День рождения Всеволода Эдуардовича Лисовского праздновали на набережной в «Ракушке». Это был самый короткий день рождения в мире. Он длился минут 20-25. Потом Гошу Буренина нужно было отвезти домой.

Марина стоит на обочине, ловит машину. В кустах лежит Гоша. Рядом с ним стоит Алексей Евтушенко и следит, чтобы Гоша не уполз. Подъезжает «Волга».

– Северный! – говорит Марина.

– Трояк, – отвечает водитель.

– Ладно, – говорит Марина, оборачивается и кричит: – Леша! Неси Гошу!

Из кустов высовывается Евтушенко.

– Пять! – говорит водитель. Марина кивает и кричит:

– Неси Гошу!

Леша лезет в кусты и вытаскивает Гошу.

– Червонец! – говорит водитель.

ВСЕВОЛОД ЭДУАРДОВИЧ ЛИСОВСКИЙ

Всеволод Эдуардович Лисовский всегда был самым молодым, а долгие годы просто ребенком. Правда, очень одаренным, можно сказать вундеркиндом. И. пить начал задолго до совершеннолетия. Я помню, как после приблизительно пяти лет общения мы торжественно отметили Севино восемнадцатилетие.

Его карьера развивалась стремительно. В девятнадцать он стал самым молодым в СССР директором кинотеатра. А именно – кинотеатра «Комсомолец» – самого первого кинематографа в Ростове-на-Дону, помещающегося в красивейшем здании стиля модерн на главной улице города. Мы забегали в фойе и спрашивали у бабок-билетерш: «У себя?» И могли бесплатно посмотреть кинофильм. Но кинофильмы нас интересовали мало. В Севином директорском кабинете с огромным окном, за которым бежала улица Энгельса, мы распивали спиртные напитки. Забавно еще и то, что все в кинотеатре от сантехника до старушек-билетерш называли Севу на «вы» и Всеволод Эдуардович, а он всем тыкал и страшно матерился. Например, сидим мы у него, выпиваем. Открывается дверь, входит сантехник. В руке у него палка, на палке висят женские трусы, с которых течет вода.

– Вот, Всеволод Эдуардович, опять в бабском туалете трусы в унитазе застряли! Скока ж можно, Всеволод Эдуардович!

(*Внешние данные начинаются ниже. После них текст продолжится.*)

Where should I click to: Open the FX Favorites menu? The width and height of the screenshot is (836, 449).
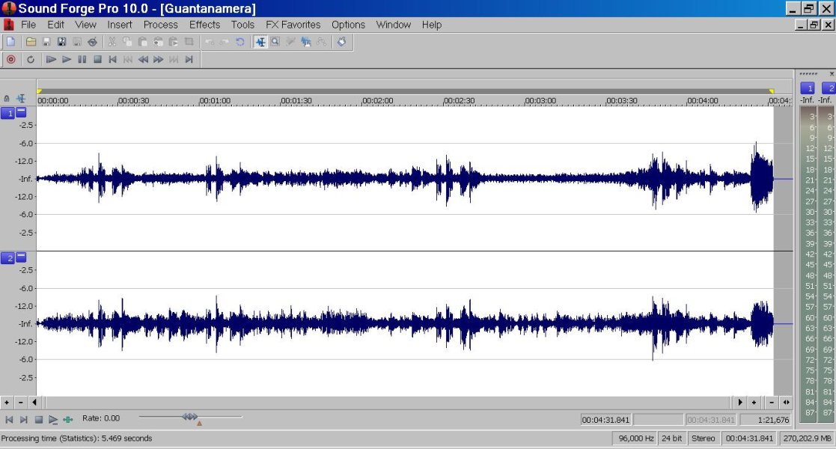click(293, 24)
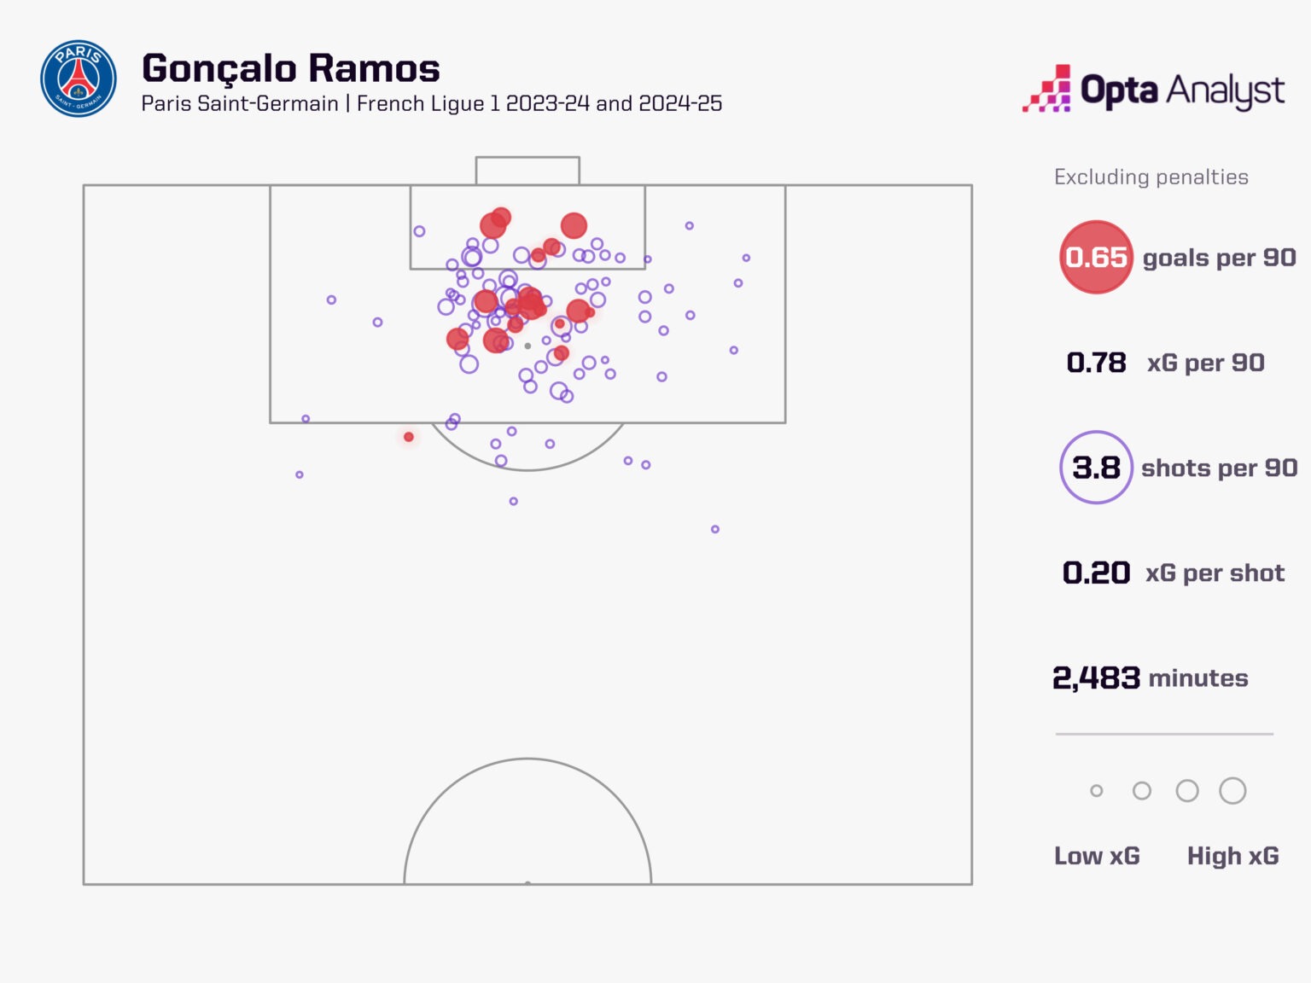Click the grey penalty spot marker
1311x983 pixels.
(x=527, y=346)
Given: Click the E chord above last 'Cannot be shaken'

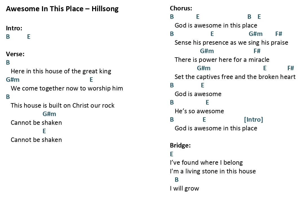Looking at the screenshot, I should click(44, 131).
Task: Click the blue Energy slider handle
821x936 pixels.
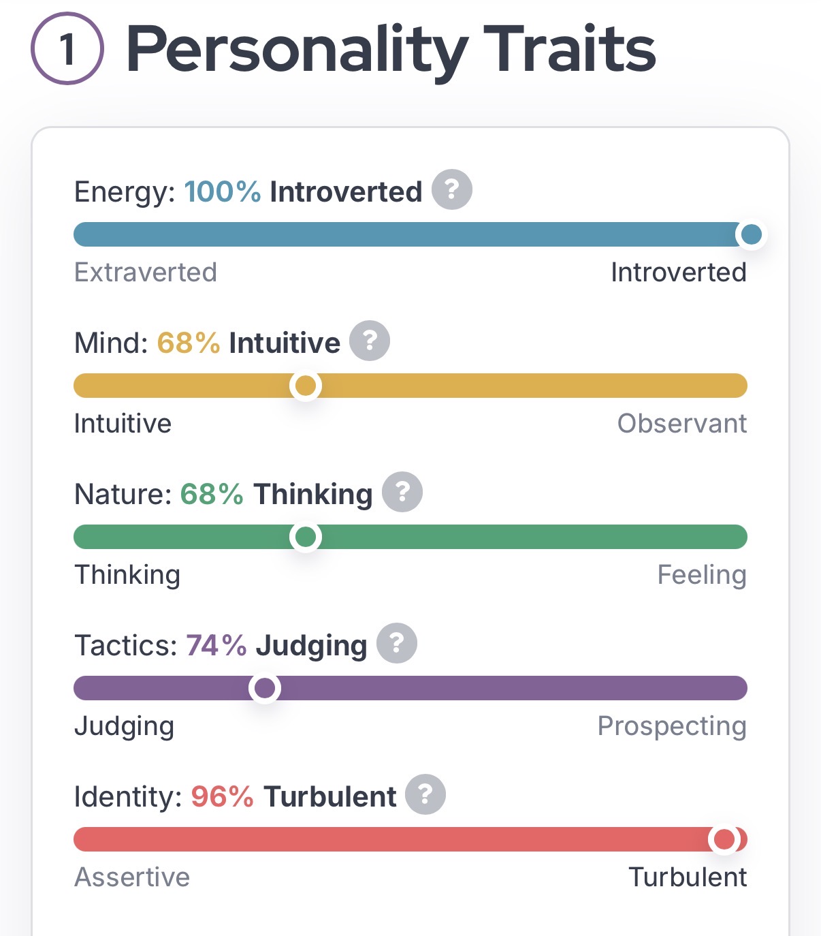Action: tap(751, 235)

– Выйди, на хуй! – кричит Сева сердито. – Выйди, на хуй, немедленно! Зачем ты мне эту хуйню принес?!

– Так ведь засор, Всеволод Эдуардович!

Потом он работал администратором в областной филармонии и возил по районам концертные группы. Он надолго исчезал и появлялся неожиданно с крупной суммой денег. Его ждали.

– Сева не приехал?

– Уже, наверное, скоро приедет!

Когда он приезжал, начинался всеобщий праздник. Крупных сумм хватало ненадолго, и Сева снова отправляйся в сальские степи. Он как-то мухлевал с билетами, делал всякие приписки, и так успешно, что его даже чуть не посадили в тюрьму.

С родителями он жить, естественно, не мог и занимал в Доме Актера комнату. Из мебели там были кровать, стул и шахматная доска, превращенная в пепельницу. Всюду валялись рулоны непроданных билетов на концерты и самый разный мусор.

И в Доме Актера, и позже любое свое жилище Сева всегда приводит в гармонию со своим внутренним состоянием. Он исходит из концепции, что любая конструкция – суть напряжение, а равномерно распространенный хаос – абсолютный покой. В таком случае ему по душе покой. Хотя бы дома он может чувствовать себя покойно! Проще говоря, дома у него не то чтобы бардак, а такое, на что простому человеку не хватит воображения.